Era minha casa. Hoje é os
fundos de um deposito de construção. O antigo sitiozinho sem nome, hoje é um lugar
de nome pomposo – Sem árvores, sem cachorro e sem pés de pitanga. É triste que
aquele lugar palco de delírios de uma criança seja hoje atravessado por
caminhões, carroças e blocos. Triste para mim, e a alegre para o novo proprietário.
Aquele terreno sempre foi felicidade de um só; de dois solitários: O menino
ontem e esse homem de hoje.
O meu passado ali não
significa nada para ele e o presente dele ali não tem valor nenhum para mim.

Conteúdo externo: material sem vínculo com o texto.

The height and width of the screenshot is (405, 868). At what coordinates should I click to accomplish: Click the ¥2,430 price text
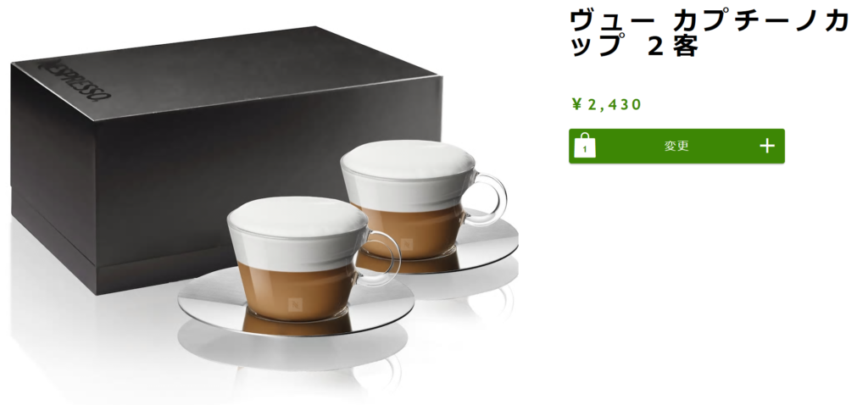[x=606, y=104]
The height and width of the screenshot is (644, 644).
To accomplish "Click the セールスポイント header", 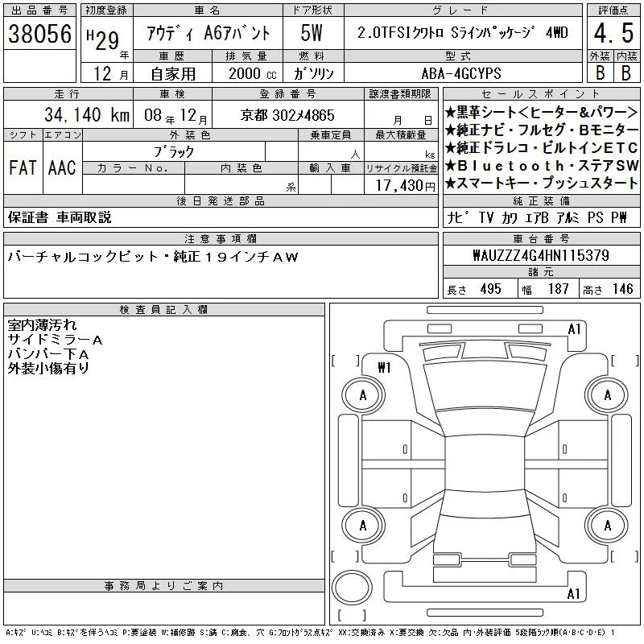I will (x=541, y=94).
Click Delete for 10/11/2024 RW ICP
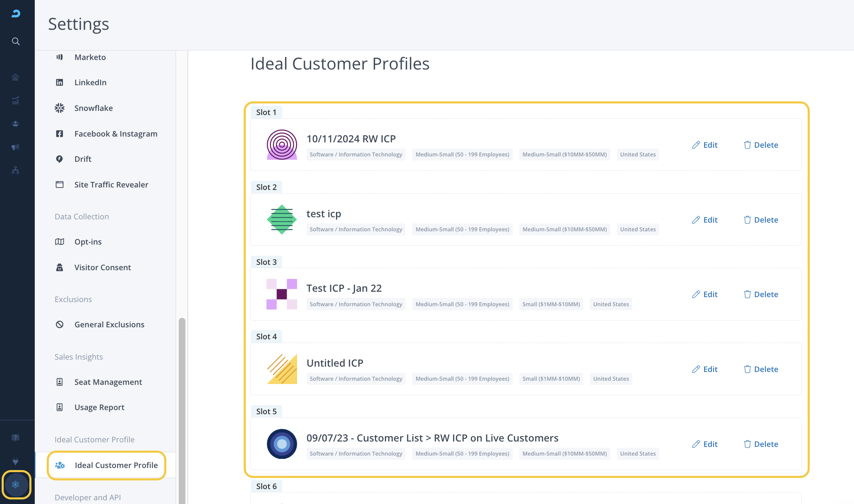This screenshot has width=854, height=504. pyautogui.click(x=761, y=145)
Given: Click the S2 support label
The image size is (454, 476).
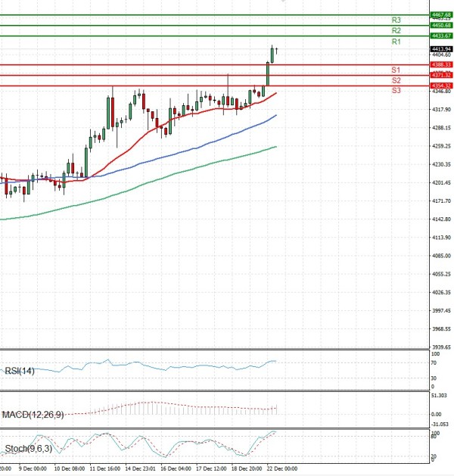Looking at the screenshot, I should click(396, 80).
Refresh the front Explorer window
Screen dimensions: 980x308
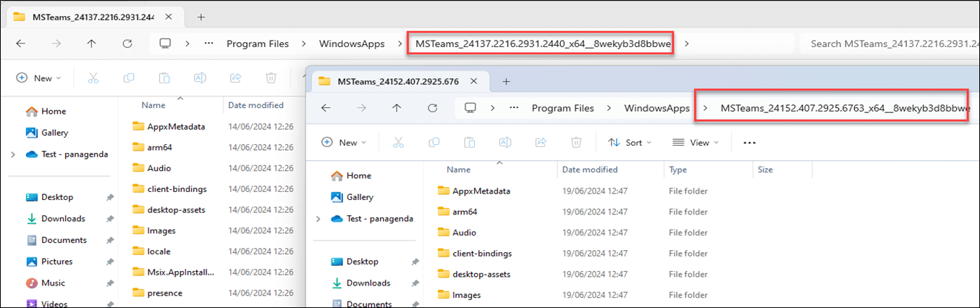(432, 108)
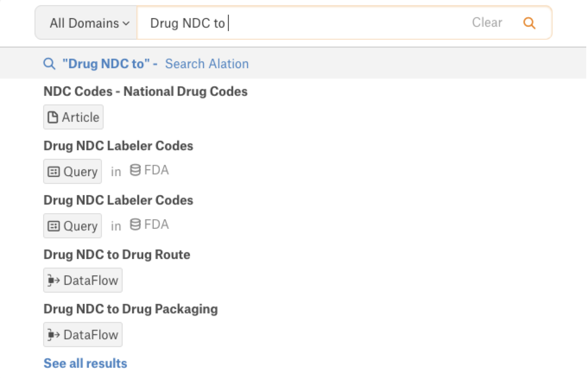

Não há troca, não há sintonia entre nos dois, ele que já era adulto quando eu
habitava, nunca foi lá jogar futebol comigo, como vingança nunca comprei uma
caixa de fósforos em sua loja. Mantemos essa guerra fria unilateral. Há uma
imensa vitrine expondo as “ofertas da casa”, vejo meu reflexo triste pelo vidro
que ostenta capacetes de operários, luvas, um carrinho de mão, colheres de
pedreiro, pregos e parafusos de todos os tamanhos – que fariam a alegria da Macabéa
de Clarice. - E escondido, entre telhas de alumio vejo um ancinho... Que só muito
tempo depois, é que vim descobrir que o “galfo de barrer”, tinha esse nome tão
bobo e sem graça. A imagem do “galfo” me traz também o seu guia, o nosso
caseiro, zelador e meu amigo – Funções essas exercidas creio que naquele bairro
inteiro.
E me pego com uma saudade
imensa do João, pois ele sim representava uma parte de mim, de outros e daquele
lugar. Todas as noites de ano novo, ele começava cedinho a ir à casa dos amigos
deixar um feliz ano novo, pois todos eram seus “cumpades”, e não era raro
sempre o João virar o ano na festa de alguém ou no meio do caminho, mas não
importava aquele bairro era a sua casa. Era contagiante o bom João. Jogar
futebol com ele era um ato de democracia, todos eram convidados, ele conseguia
parar o universo de todo mundo, não importava se fosse o pedreiro de volta para
casa ou o morador que reclamava do nosso barulho, juntava o maloqueiro com o
policial da vizinhança na mesma linha, e todo mundo queria jogar no nosso time,
no time do João. E mesmo quando a bola furava ou não vinha, ninguém ia embora,
só quando o João fosse é que era a hora ir. E se o João não vinha ninguém ia, e
a rua ficava mais triste. Aquela antiga Rua Carlos Buarque, devia ser hoje Rua
do João. Talvez por isso, quando o João nos deixou, deixou todo mundo, e todo
mundo se mudou dali. Da Rua João.
João Sebastião da Silva era
o nome que tinha na certidão do homem que levou nossa domestica, que não sabia
trabalhar no domingo, que me chamava de Li por causa do Bruce Lee, tinha como
primeira “visage” da infância uma plantação de cana; ele não deixou filhos, não
sabia ler (segundo ele “só conhecia a letra ‘Ó’ por que sentava em cima de um”)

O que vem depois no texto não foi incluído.